Trump was likely reacting to this hard-hitting ad from the U.S. Tech Worker’s group, an advocacy group that champions American tech workers:
The grassroots group responded to Trump by reminding him of his 2017 promise to “Buy American, Hire American”:
Sticks and stones … but you ran on America First: Buy American HIRE American. We hired you to protect American jobs. There’s 200 American tech workers about to lose their jobs at the TVA & only you can stop that from happening. No other president would save these jobs.
The group is running a political campaign to highlight the TVA’s decision to transfer roughly 200 jobs from Americans to foreign contractors hired via the H-1B program:
The H-1B keeps approximately 600,000 foreign graduates in U.S. jobs, according to a government estimate.
On June 22, Trump took a big step towards reform by blocking the inflow of H-1B workers in 2020. He also directed his deputies to draft regulations that would pressure companies to only hire high-wage H-1Bs.
Many of the 600,000 foreign graduates fill ordinary software maintenance and upgrade jobs that unemployed American experts or new American graduates can perform.
Some of the H-1B workers are learning the jobs so they can export them back to their home countries.

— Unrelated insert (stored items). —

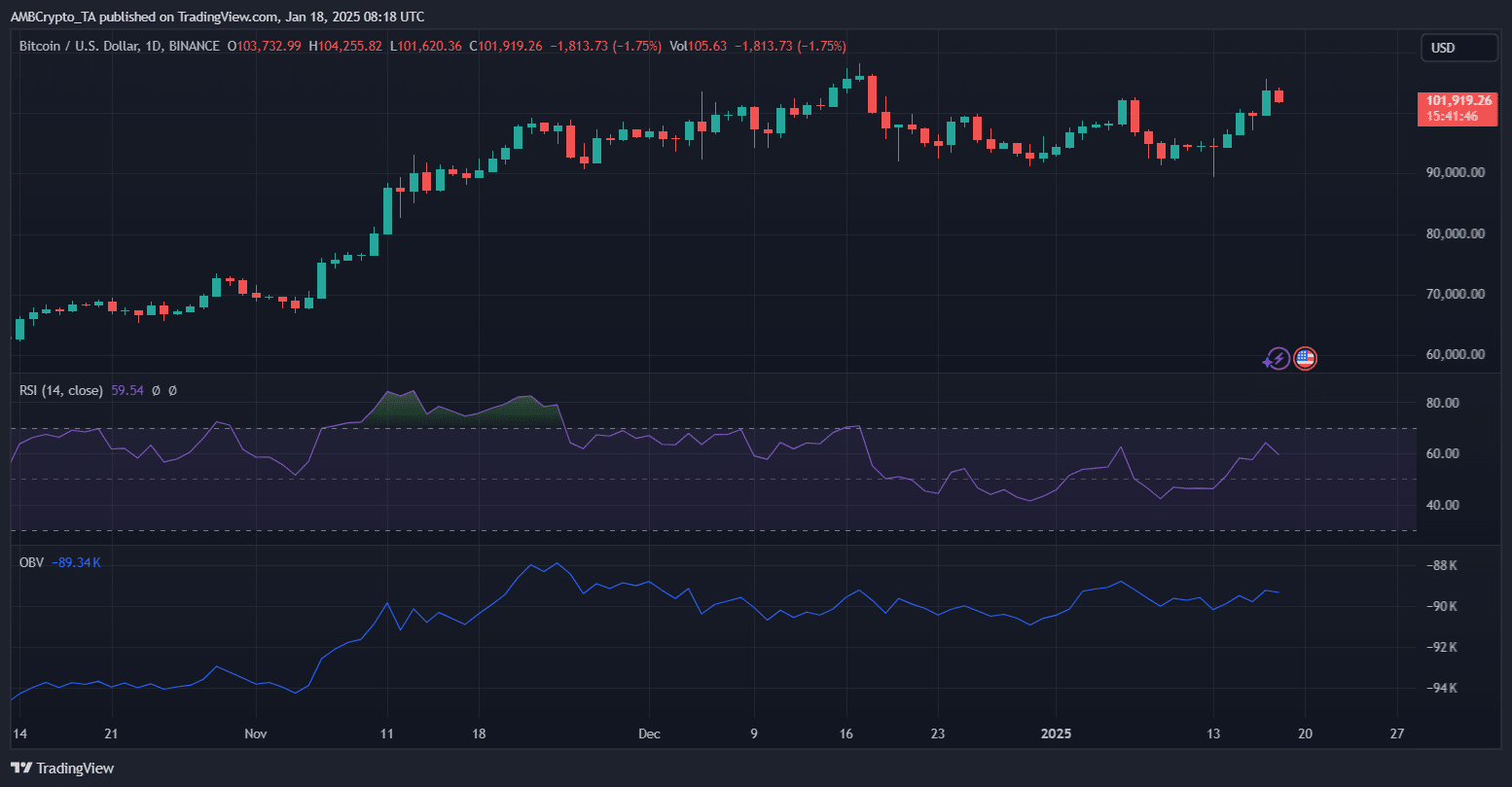Click the US flag market icon
Viewport: 1512px width, 787px height.
(x=1305, y=359)
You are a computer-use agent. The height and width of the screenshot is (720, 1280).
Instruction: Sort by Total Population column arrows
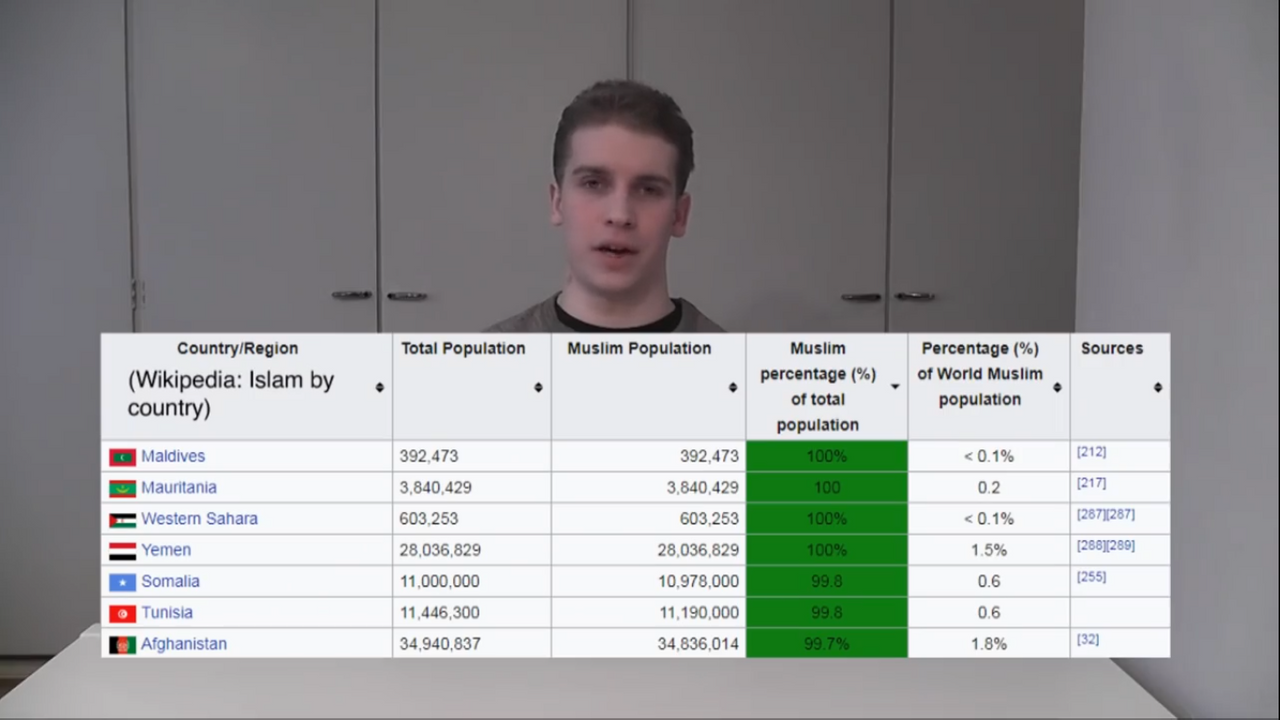pyautogui.click(x=538, y=387)
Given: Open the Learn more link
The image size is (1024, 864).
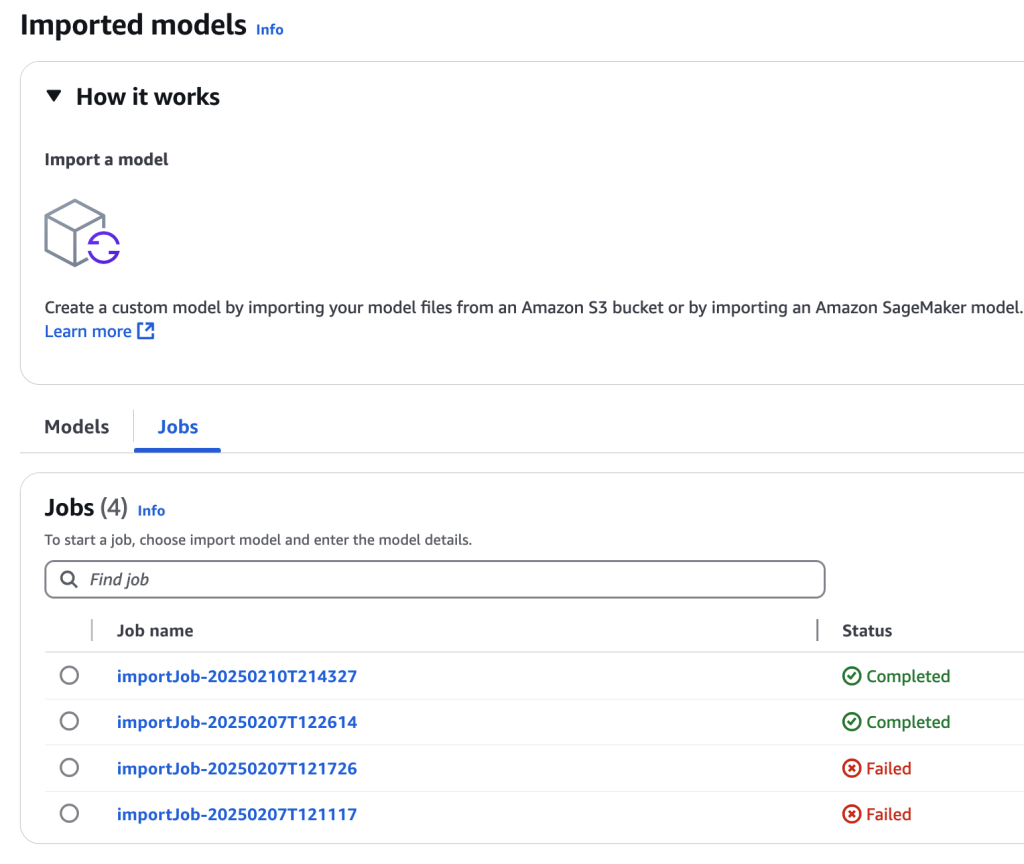Looking at the screenshot, I should pos(88,331).
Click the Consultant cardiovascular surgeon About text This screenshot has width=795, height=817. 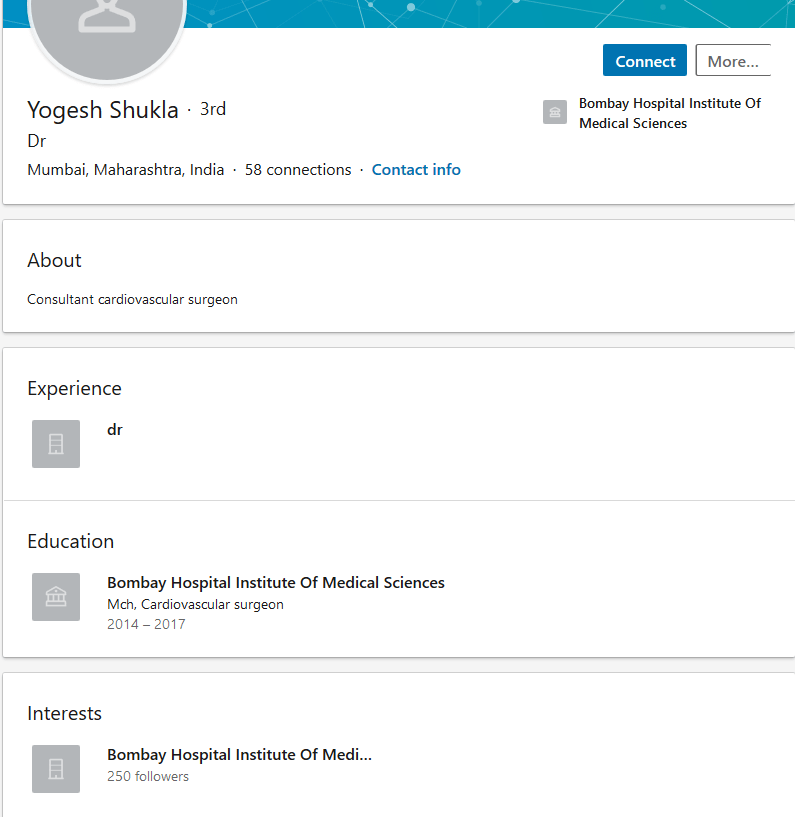[132, 299]
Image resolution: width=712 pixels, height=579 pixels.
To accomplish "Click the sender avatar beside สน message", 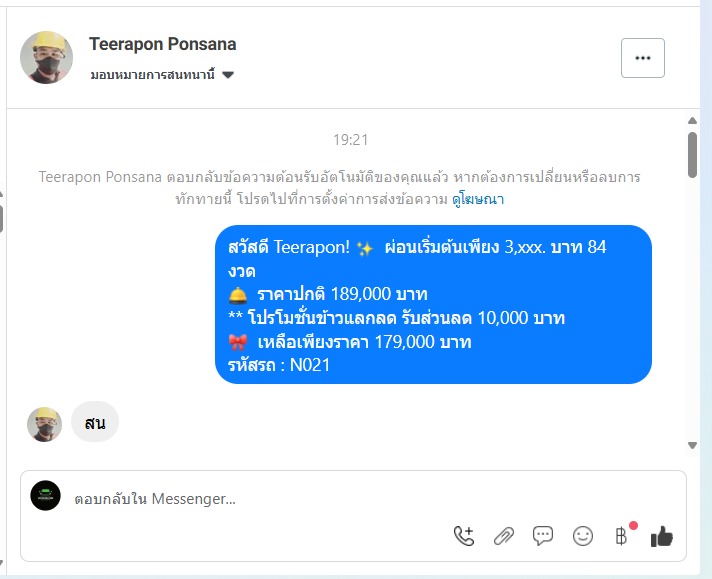I will [44, 424].
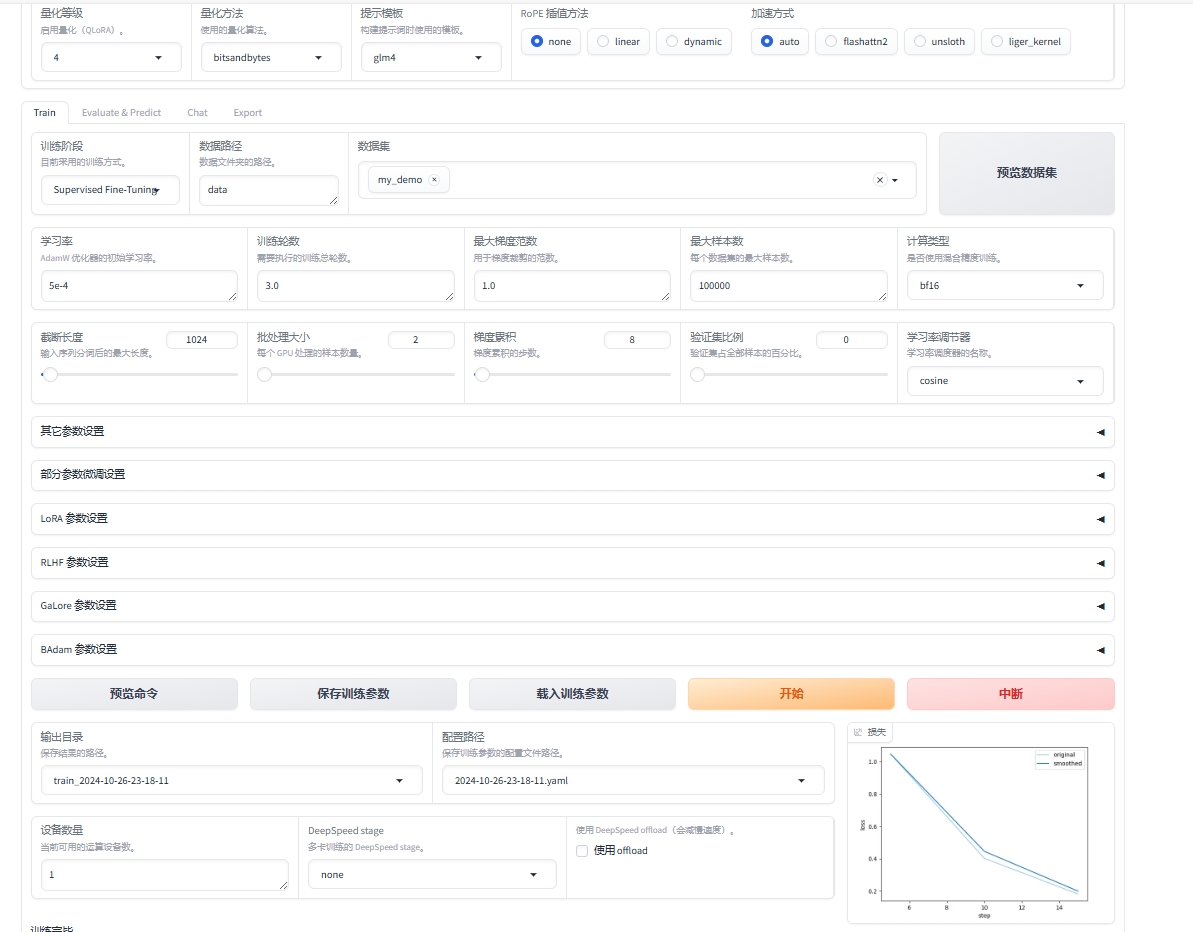Screen dimensions: 1193x932
Task: Clear all datasets with the circular x icon
Action: click(x=879, y=180)
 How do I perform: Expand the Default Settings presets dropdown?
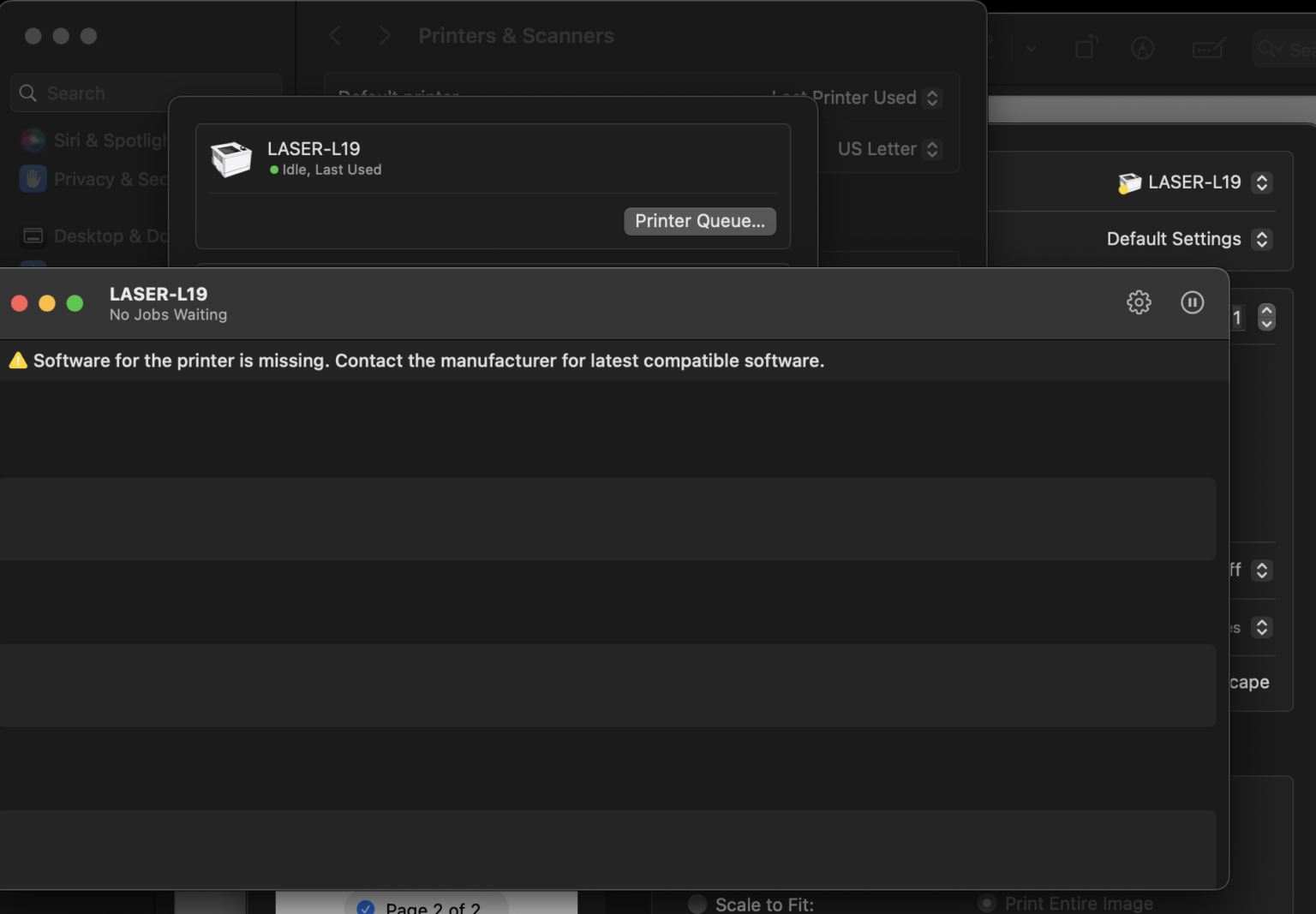point(1189,239)
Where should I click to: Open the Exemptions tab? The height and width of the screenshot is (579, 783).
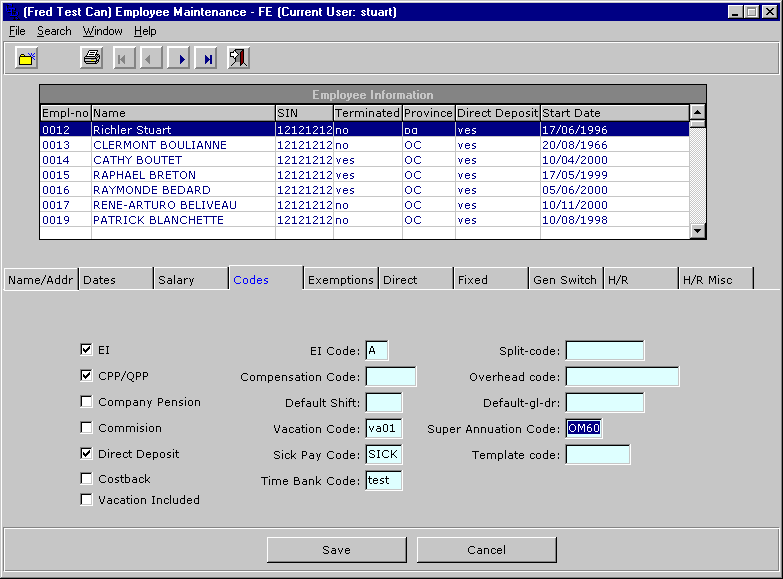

In Silicon Valley, the “employers love Indians on H-1Bs because employers can then keep those employees as an indentured slave,” said a former Indian H-1B, who is now a citizen. “It’s a high-tech slavery.”
“Eighty percent … of the work done by [H-1Bs at] big companies, like Facebook, Google, or Qualcomm, Amazon, is so-called grunge technical work,” he continued. “You don’t really need a lot of creativity. What you need is a flood of some technical expertise along with long hours.”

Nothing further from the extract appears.